22

Kapitan Lien Hua wszedł na stanowisko dowodzenia. Czou był przy konsoli. Rysował coś na bloczku do notatek.

– Dou uruchomił reaktor – oznajmił Lien. – Akumulator znów działa. – Rozbłysło oświetlenie sufitowe, nierówne, falujące światło latarń bojowych zbladło w jasnym blasku. – Musimy się zanurzyć. Niech sekcja druga obejmie wachtę na stanowiskach rejsowych i przygotuje się do pionowego nurkowania.

Czou Ping wyszczerzył zęby w uśmiechu.

– Tak jest, kapitanie. Sekcja druga i przygotowanie do pionowego nurkowania.

Piętnaście minut później Nung Jatsu płynął w zanurzeniu o własnych siłach kursem północnym, żeby przechwycić drugą grupę bojową, ale już bez pośpiechu. Kapitan Lien wydał rozkaz utrzymywania szybkości ośmiu węzłów, optymalnej przy tranzycie z jednoczesnymi poszukiwaniami sonarowymi w maksymalnym zakresie. Pomyślał, że tym razem Amerykanie nie będą mieli przewagi, szukając powoli i cicho Nung Jatsu, zmuszonego pędzić przez morze z pełną szybkością. Tym razem Nung Jatsu podkradnie się do Amerykanów.

Pod koniec porannej wachty dotarli do miejsca zatonięcia amerykańskiego okrętu podwodnego. Kapitan Lien rozkazał podejść na głębokość peryskopową. W czasie gdy badali, czy na powierzchni unoszą się szczątki – dowód zatopienia, o którym mogliby zameldować admiralicji – nadali meldunek pooperacyjny do admirała Czu i odebrali wiadomości – było ich bardzo niewiele, gdyż admiralicja przypuszczała, że zatonęli. Lien postanowił zostać dłużej na głębokości peryskopowej, żeby się przekonać, czy admiralicja wyda im rozkazy alarmowe, kiedy przeanalizuje ich meldunek pooperacyjny i zrozumie, że Nung Jatsu nadal istnieje. Wtedy pojawił się amerykański helikopter. Lien rozkazał schować peryskop i wysuwać go co pewien czas tylko na dziesięć sekund.

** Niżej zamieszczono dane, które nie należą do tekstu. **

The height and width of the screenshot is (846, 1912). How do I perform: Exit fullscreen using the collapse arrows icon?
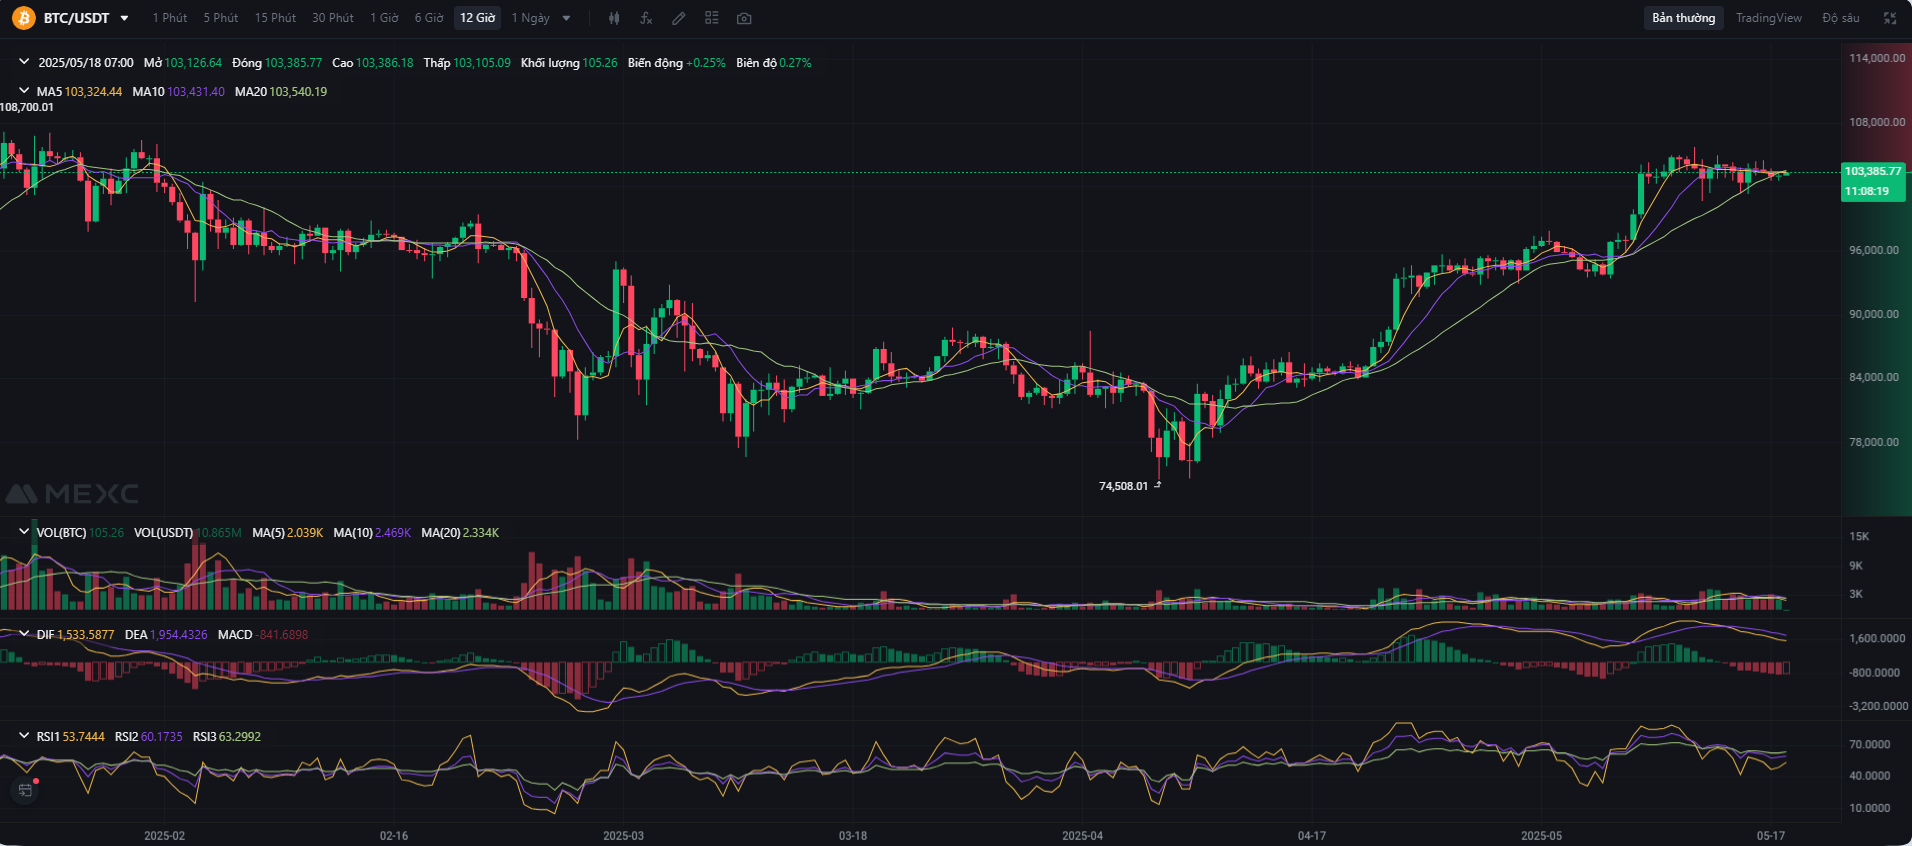(x=1890, y=18)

Po dwóch minutach przyciskania twarzy do ciepłego modułu optycznego peryskopu i obserwacji śmigłowca U.S. Navy Lien zorientował się, że załoga helikoptera nie szuka ich sonarem zanurzeniowym, lecz koncentruje się na badaniu morza. Ze śmigłowca wyskoczyli dwaj płetwonurkowie i opuszczono kosz do transportu ludzi.

– Minimalna naprzód, kurs zero cztery zero – rozkazał Lien. – Podnieść peryskop.

Kiedy zobaczył, co się dzieje, wpadł w furię.

– Uzbroić baterię pocisków przeciwlotniczych! – zawołał. – Cel Numer Jeden, amerykański helikopter, który ratuje załogę ocalałą po naszym ataku na ich okręt podwodny.

– Bateria przeciwlotnicza uzbrojona – zameldował Czou Ping. – Stanowisko peryskopowe w pogotowiu.

– Wprowadzić kierunek i wysokość! – Lien nadal obserwował helikopter, choć już powinien schować peryskop. – Pocisk numer jeden, ognia!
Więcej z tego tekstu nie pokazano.